--- Given data ---
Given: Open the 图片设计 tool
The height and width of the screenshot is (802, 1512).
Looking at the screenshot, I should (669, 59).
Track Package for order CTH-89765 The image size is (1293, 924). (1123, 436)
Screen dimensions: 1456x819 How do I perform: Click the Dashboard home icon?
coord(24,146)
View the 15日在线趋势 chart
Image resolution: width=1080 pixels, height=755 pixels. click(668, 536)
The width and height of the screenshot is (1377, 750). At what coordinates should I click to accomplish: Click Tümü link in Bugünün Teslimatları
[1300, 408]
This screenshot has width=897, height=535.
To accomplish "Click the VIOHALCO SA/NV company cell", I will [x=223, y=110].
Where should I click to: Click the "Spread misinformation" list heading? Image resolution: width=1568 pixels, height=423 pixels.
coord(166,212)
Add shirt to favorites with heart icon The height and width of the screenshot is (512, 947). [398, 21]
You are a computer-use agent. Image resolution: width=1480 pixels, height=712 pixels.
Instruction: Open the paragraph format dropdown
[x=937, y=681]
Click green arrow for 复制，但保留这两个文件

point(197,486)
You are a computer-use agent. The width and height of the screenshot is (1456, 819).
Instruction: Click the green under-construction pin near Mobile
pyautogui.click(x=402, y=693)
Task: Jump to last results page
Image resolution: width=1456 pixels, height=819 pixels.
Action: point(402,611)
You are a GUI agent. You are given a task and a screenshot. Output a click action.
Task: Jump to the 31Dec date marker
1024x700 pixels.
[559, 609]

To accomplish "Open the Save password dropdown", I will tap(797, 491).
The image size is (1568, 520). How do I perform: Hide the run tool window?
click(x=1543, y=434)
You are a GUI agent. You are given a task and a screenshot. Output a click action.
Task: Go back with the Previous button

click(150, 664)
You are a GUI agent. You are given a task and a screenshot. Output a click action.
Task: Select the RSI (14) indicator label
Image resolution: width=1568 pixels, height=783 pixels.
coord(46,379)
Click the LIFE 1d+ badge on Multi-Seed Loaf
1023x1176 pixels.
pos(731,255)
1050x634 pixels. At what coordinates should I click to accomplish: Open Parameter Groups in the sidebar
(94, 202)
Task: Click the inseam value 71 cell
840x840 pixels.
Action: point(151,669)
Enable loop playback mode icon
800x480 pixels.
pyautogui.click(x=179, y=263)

--- Problem to work on ---
Change "Instruction" to "Directive" in the items starting at the first one and ending at the line containing "pos(731,255)", and leave everything else the same.

--- Problem solution ---
Given: Open the 图片设计 tool
The height and width of the screenshot is (802, 1512).
Looking at the screenshot, I should (669, 59).
Track Package for order CTH-89765 The image size is (1293, 924). (1123, 436)
Screen dimensions: 1456x819 How do I perform: Click the Dashboard home icon?
coord(24,146)
View the 15日在线趋势 chart
Image resolution: width=1080 pixels, height=755 pixels. click(668, 536)
The width and height of the screenshot is (1377, 750). At what coordinates should I click to accomplish: Click Tümü link in Bugünün Teslimatları
[1300, 408]
This screenshot has width=897, height=535.
To accomplish "Click the VIOHALCO SA/NV company cell", I will [x=223, y=110].
Where should I click to: Click the "Spread misinformation" list heading? Image resolution: width=1568 pixels, height=423 pixels.
coord(166,212)
Add shirt to favorites with heart icon The height and width of the screenshot is (512, 947). [398, 21]
You are a computer-use agent. Image resolution: width=1480 pixels, height=712 pixels.
Directive: Open the paragraph format dropdown
[x=937, y=681]
Click green arrow for 复制，但保留这两个文件

point(197,486)
You are a computer-use agent. The width and height of the screenshot is (1456, 819).
Directive: Click the green under-construction pin near Mobile
pyautogui.click(x=402, y=693)
Task: Jump to last results page
Image resolution: width=1456 pixels, height=819 pixels.
Action: point(402,611)
You are a GUI agent. You are given a task and a screenshot. Output a click action.
Task: Jump to the 31Dec date marker
1024x700 pixels.
[559, 609]

To accomplish "Open the Save password dropdown", I will tap(797, 491).
The image size is (1568, 520). How do I perform: Hide the run tool window?
click(x=1543, y=434)
You are a GUI agent. You are given a task and a screenshot. Output a click action.
Task: Go back with the Previous button

click(150, 664)
You are a GUI agent. You are given a task and a screenshot. Output a click action.
Task: Select the RSI (14) indicator label
Image resolution: width=1568 pixels, height=783 pixels.
coord(46,379)
Click the LIFE 1d+ badge on Multi-Seed Loaf
1023x1176 pixels.
pos(731,255)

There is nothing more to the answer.